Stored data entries
##########

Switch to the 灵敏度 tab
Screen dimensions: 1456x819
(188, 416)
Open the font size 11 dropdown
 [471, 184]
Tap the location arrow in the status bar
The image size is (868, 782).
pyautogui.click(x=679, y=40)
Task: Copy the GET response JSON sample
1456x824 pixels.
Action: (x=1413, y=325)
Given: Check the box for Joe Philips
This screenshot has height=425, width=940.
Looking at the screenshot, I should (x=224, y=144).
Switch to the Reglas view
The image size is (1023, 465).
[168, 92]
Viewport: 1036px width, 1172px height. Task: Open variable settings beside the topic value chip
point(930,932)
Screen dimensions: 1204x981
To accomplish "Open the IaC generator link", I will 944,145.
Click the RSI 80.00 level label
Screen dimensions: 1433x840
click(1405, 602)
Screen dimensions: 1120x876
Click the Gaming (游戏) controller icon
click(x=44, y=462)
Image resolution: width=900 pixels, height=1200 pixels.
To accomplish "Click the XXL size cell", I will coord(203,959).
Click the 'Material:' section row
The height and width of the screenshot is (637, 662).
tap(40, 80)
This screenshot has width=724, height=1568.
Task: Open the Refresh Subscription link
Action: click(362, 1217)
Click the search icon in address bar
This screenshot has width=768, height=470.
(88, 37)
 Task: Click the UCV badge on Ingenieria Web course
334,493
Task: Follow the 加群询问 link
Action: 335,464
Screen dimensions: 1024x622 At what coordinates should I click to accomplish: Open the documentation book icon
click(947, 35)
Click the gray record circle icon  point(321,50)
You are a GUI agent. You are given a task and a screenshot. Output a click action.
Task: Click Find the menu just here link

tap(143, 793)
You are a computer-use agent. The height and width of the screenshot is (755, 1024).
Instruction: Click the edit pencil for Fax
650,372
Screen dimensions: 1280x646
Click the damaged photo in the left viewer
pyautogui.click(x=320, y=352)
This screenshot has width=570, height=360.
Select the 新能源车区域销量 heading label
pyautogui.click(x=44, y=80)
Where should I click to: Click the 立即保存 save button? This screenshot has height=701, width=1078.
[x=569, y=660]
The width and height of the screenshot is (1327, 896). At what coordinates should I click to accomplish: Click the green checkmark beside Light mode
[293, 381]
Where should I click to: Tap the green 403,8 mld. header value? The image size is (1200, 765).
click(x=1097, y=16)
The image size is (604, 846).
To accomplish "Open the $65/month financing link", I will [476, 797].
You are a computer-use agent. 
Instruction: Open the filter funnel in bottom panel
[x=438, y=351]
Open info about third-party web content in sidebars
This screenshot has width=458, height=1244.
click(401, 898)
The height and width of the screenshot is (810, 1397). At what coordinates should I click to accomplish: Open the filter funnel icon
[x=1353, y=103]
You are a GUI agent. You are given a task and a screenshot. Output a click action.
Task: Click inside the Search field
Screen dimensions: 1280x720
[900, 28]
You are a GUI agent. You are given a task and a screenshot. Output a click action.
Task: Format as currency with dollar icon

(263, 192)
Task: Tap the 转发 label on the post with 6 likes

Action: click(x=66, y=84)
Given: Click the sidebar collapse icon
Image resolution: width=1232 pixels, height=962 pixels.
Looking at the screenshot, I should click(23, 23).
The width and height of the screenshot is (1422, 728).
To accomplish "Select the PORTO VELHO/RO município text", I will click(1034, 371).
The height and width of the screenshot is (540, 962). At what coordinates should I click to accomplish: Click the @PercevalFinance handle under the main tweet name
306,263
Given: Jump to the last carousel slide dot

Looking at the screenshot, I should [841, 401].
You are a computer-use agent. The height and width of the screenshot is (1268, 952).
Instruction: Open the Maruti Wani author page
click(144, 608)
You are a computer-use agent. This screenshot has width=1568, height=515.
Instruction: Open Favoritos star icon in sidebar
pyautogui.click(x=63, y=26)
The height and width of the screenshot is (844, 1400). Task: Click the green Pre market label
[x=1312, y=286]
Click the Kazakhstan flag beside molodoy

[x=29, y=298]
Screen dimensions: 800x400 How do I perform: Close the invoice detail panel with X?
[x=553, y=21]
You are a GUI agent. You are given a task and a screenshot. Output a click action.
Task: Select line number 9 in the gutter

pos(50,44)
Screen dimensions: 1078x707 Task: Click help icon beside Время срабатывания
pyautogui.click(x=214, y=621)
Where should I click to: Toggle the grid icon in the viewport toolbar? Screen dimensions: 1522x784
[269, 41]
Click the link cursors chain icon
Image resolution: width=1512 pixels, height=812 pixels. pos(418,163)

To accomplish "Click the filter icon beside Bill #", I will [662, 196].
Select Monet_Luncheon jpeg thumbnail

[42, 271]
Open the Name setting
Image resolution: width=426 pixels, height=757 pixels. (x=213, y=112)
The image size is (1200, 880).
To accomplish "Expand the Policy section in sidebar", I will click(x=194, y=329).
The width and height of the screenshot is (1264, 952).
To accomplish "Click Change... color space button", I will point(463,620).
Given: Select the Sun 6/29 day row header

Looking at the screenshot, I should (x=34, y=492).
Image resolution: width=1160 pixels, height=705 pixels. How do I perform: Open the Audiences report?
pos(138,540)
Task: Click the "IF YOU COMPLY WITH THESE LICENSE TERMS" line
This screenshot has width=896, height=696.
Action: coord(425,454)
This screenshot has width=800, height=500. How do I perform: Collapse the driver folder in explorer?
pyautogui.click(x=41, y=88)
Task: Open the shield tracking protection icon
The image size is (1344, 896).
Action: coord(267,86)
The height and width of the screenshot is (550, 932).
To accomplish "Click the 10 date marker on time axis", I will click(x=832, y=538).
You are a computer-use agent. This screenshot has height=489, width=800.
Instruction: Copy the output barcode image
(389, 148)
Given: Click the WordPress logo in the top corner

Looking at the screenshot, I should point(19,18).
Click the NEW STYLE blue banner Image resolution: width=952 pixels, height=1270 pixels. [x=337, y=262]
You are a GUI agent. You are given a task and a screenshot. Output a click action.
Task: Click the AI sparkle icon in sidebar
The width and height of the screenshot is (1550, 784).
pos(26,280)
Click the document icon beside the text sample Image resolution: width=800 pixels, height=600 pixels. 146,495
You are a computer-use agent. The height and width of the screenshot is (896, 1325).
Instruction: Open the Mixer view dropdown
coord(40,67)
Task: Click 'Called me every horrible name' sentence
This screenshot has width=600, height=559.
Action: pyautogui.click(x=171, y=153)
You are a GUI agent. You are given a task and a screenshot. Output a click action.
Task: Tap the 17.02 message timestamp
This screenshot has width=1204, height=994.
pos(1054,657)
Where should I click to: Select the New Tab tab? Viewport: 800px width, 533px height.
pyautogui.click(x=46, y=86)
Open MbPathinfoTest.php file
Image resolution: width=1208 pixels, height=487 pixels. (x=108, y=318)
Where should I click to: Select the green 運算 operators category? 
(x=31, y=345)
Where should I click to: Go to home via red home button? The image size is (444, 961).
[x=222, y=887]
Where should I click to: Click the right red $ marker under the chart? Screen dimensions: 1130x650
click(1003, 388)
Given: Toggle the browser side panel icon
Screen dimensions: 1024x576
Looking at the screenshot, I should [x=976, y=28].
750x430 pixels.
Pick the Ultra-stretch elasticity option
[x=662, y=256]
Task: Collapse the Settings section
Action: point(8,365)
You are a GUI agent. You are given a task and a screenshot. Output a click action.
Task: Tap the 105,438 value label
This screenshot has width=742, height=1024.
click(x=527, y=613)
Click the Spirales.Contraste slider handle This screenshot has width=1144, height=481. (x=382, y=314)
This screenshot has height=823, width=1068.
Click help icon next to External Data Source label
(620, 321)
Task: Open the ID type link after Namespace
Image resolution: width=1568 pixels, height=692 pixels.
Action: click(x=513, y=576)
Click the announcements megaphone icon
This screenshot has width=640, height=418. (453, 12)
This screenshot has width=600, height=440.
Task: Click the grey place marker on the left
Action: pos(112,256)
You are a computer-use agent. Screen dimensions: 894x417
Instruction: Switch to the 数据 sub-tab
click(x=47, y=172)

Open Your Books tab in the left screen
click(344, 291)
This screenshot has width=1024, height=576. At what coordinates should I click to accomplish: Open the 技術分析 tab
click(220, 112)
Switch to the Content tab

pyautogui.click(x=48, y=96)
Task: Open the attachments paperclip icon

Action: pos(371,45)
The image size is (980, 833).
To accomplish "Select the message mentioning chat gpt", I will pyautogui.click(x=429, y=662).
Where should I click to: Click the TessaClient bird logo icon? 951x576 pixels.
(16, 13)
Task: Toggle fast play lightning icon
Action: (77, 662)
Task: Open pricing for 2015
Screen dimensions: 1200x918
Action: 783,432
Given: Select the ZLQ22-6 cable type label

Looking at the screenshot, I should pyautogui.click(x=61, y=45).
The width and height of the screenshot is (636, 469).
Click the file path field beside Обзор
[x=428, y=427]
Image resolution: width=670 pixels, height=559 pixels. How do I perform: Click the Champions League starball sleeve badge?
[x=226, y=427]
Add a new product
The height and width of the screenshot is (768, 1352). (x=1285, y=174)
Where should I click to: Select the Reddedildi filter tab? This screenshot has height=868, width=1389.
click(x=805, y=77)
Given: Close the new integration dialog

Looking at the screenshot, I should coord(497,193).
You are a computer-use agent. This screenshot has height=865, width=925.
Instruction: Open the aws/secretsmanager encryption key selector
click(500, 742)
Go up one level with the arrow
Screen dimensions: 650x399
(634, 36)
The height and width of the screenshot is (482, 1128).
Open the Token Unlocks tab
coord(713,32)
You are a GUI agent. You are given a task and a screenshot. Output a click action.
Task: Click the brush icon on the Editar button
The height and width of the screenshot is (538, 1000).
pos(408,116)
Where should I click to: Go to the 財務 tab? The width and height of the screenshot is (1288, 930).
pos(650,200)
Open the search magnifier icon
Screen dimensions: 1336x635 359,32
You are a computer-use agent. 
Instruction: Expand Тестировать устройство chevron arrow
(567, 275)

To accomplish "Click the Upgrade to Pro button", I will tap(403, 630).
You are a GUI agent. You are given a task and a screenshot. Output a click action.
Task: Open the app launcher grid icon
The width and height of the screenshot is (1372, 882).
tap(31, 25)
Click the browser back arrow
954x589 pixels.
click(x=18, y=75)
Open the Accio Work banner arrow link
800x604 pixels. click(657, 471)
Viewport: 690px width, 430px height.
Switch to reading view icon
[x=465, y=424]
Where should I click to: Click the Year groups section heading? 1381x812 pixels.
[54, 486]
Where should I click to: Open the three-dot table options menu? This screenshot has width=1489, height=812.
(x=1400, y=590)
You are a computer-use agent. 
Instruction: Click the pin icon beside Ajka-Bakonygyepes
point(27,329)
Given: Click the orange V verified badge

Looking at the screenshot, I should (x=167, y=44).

##########

### WORK REQUEST
Return only the lines above that run from the opening line through the line containing "Click the 'Material:' section row", exactly as written.

### ANSWER FOR THE TASK
Switch to the 灵敏度 tab
Screen dimensions: 1456x819
(188, 416)
Open the font size 11 dropdown
 [471, 184]
Tap the location arrow in the status bar
The image size is (868, 782).
pyautogui.click(x=679, y=40)
Task: Copy the GET response JSON sample
1456x824 pixels.
Action: (x=1413, y=325)
Given: Check the box for Joe Philips
This screenshot has height=425, width=940.
Looking at the screenshot, I should (x=224, y=144).
Switch to the Reglas view
The image size is (1023, 465).
[168, 92]
Viewport: 1036px width, 1172px height. Task: Open variable settings beside the topic value chip
point(930,932)
Screen dimensions: 1204x981
To accomplish "Open the IaC generator link", I will 944,145.
Click the RSI 80.00 level label
Screen dimensions: 1433x840
click(1405, 602)
Screen dimensions: 1120x876
Click the Gaming (游戏) controller icon
click(x=44, y=462)
Image resolution: width=900 pixels, height=1200 pixels.
To accomplish "Click the XXL size cell", I will coord(203,959).
Click the 'Material:' section row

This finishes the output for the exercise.